PROBLEM DETAILS: Print, in exact form, the lines below from the one containing "How do I perform: Switch to List view tab?" through the one containing "You are a computer-use agent. This", and omit all others.

· · · · · · ·

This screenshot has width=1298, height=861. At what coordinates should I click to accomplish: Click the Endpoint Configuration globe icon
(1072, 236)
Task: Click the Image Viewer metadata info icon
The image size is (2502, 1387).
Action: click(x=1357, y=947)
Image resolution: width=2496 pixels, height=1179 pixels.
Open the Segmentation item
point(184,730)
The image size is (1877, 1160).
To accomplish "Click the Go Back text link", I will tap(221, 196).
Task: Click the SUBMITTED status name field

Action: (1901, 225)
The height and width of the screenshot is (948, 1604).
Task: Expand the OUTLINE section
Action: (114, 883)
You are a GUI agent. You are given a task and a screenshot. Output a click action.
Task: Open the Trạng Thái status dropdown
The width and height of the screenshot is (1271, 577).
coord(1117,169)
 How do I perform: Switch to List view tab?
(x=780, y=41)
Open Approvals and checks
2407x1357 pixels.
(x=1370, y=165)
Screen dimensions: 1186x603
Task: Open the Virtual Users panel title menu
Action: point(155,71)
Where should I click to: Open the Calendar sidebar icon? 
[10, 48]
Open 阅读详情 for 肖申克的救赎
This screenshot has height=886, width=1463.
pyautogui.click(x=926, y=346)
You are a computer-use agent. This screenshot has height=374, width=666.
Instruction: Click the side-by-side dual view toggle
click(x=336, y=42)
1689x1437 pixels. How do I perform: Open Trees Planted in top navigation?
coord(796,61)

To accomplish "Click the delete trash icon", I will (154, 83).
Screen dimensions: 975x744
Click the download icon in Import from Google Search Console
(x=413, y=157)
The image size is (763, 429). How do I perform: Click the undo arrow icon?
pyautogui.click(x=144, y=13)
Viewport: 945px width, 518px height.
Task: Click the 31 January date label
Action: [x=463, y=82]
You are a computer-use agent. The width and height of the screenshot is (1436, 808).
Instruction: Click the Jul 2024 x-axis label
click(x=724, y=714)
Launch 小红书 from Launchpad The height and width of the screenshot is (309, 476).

· · · · · · ·

ANSWER SPACE:
 How do I perform: Switch to List view tab?
(x=780, y=41)
Open Approvals and checks
2407x1357 pixels.
(x=1370, y=165)
Screen dimensions: 1186x603
Task: Open the Virtual Users panel title menu
Action: point(155,71)
Where should I click to: Open the Calendar sidebar icon? 
[10, 48]
Open 阅读详情 for 肖申克的救赎
This screenshot has height=886, width=1463.
pyautogui.click(x=926, y=346)
You are a computer-use agent. This screenshot has height=374, width=666.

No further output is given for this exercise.